Distinct lack of bargains suggests likes of HSBC and Barclays making more sober assessment of risks than the chancellor
Roll up, roll up, get your state-sponsored 95% loan-to-value mortgages, courtesy of a government that says we must all cure our addiction to debt. Up to £130bn of mortgages can be underwritten, so there should be plenty to go around. Or perhaps not. On day one of the second stage of Help to Buy, it looks as if the banks may be making a more sober assessment of the risks involved in 95% lending than the chancellor.
Look at HSBC. The bank is usually only a reluctant user of lending schemes backed by the government and the Bank of England, so George Osborne could claim a mini-coup in getting it to participate in Help to Buy. But study the detail of HSBC’s announcement. The bank says it made £5bn available this year for mortgages with a loan-to-value ratio of 75% or more; it plans to allocate the same amount in 2014.
The Help to Buy effect is hard to spot there. It is true the initiative will prompt HSBC to offer 95% loans, an increase from the 90% threshold it currently applies.

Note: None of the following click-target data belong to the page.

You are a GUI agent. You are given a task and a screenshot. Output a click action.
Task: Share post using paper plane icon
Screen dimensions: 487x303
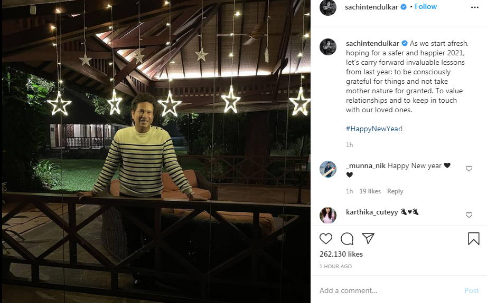click(368, 238)
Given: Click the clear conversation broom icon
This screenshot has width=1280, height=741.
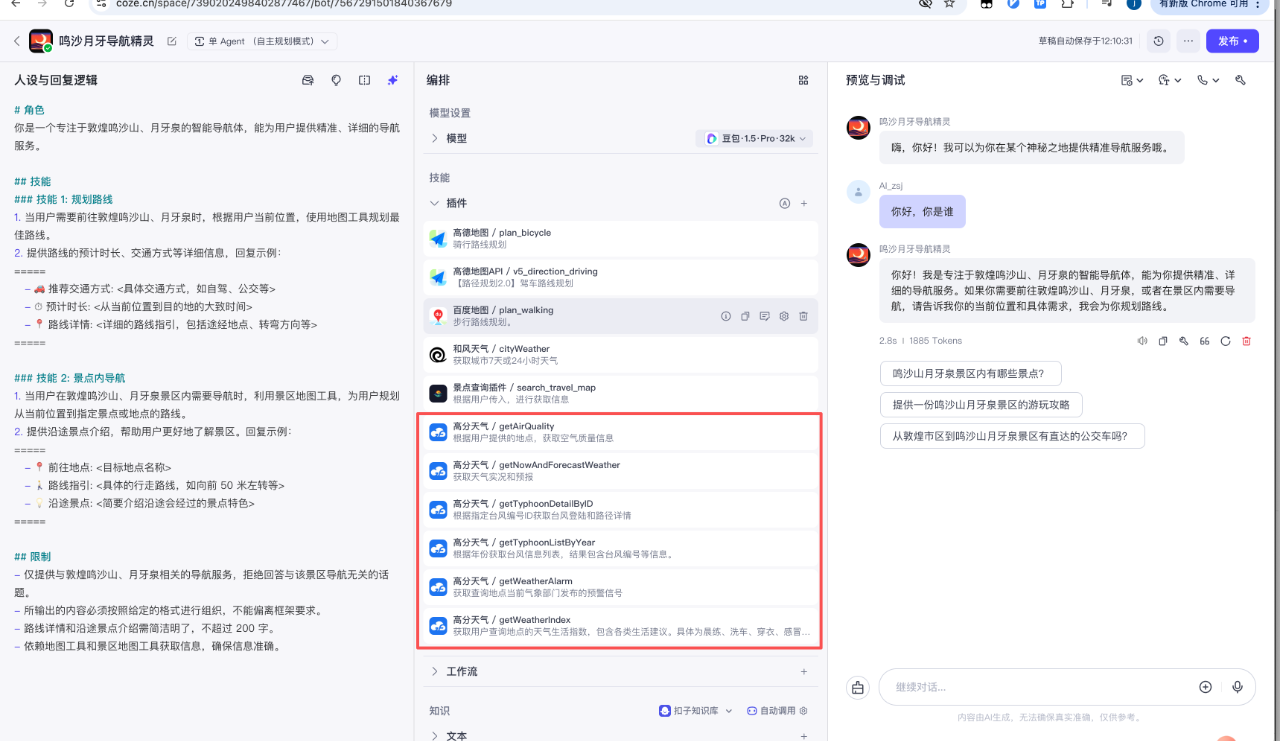Looking at the screenshot, I should (x=857, y=687).
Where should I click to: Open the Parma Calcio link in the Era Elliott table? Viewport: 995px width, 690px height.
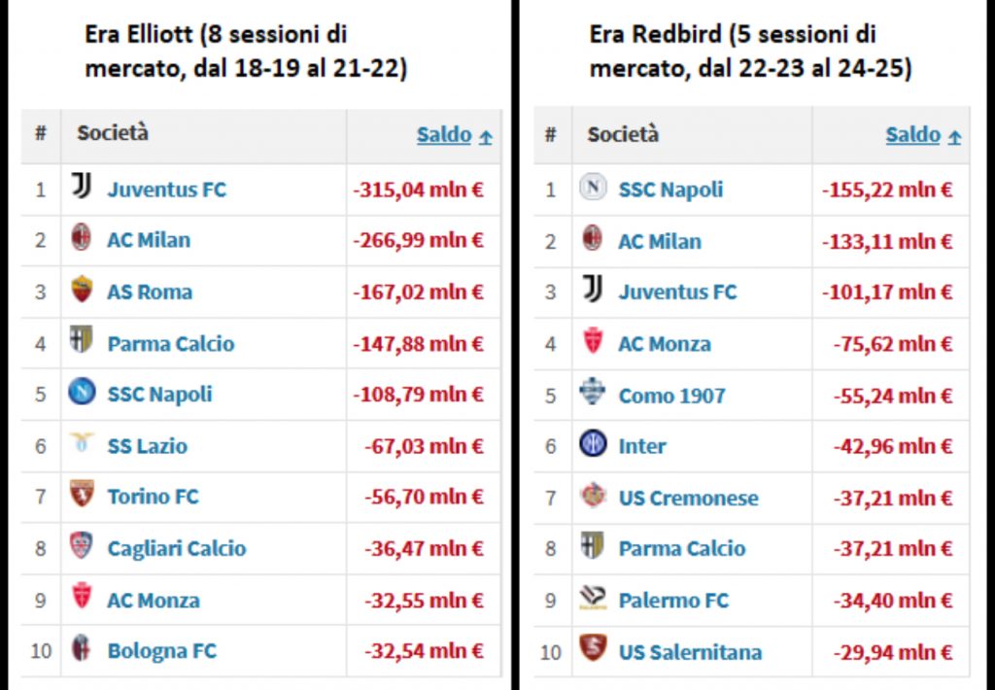click(170, 343)
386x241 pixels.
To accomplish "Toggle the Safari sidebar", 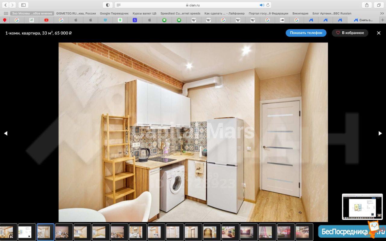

But the actual number of mortgages that would not have been granted by HSBC anyway may turn out to be tiny. The explanation is simple: the bank will still require borrowers to show they could service their mortgage at a 7% rate of interest.
Or look at Barclays. The bank was conspicuous by its absence in the early list of lenders declaring themselves as users of Help to Buy. This may be because Barclays is simply slower than its brethren in making a decision. Alternatively, it may be that Barclays is reluctant, despite Osborne’s offer of a partial state guarantee in exchange for a fee, to enter the higher-risk 95% market it has traditionally avoided.
Of course, two big mortgages lenders – Lloyds and Royal Bank of Scotland – announced themselves as adopters of Help to Buy before they had even seen the small-print; but, being partially state-owned, they had no real choice in the matter. The real test of their enthusiasm, though, is the price of their underwritten 95% mortgages, and, on first sight, nobody is offering a bargain. As Patrick Collinson notes, the difference between Halifax’s 5.19% Help to Buy loan with a fee and Yorkshire Bank’s 5.49% without a fee and outside the scheme is about £6 a week.
None of which alters the long-standing view here that Help to Buy, stage two, is economically wrong-headed: as the Treasury select committee says, it is more likely to “raise house prices rather than stimulate new supply”. But it’s also possible that the scheme won’t make much difference.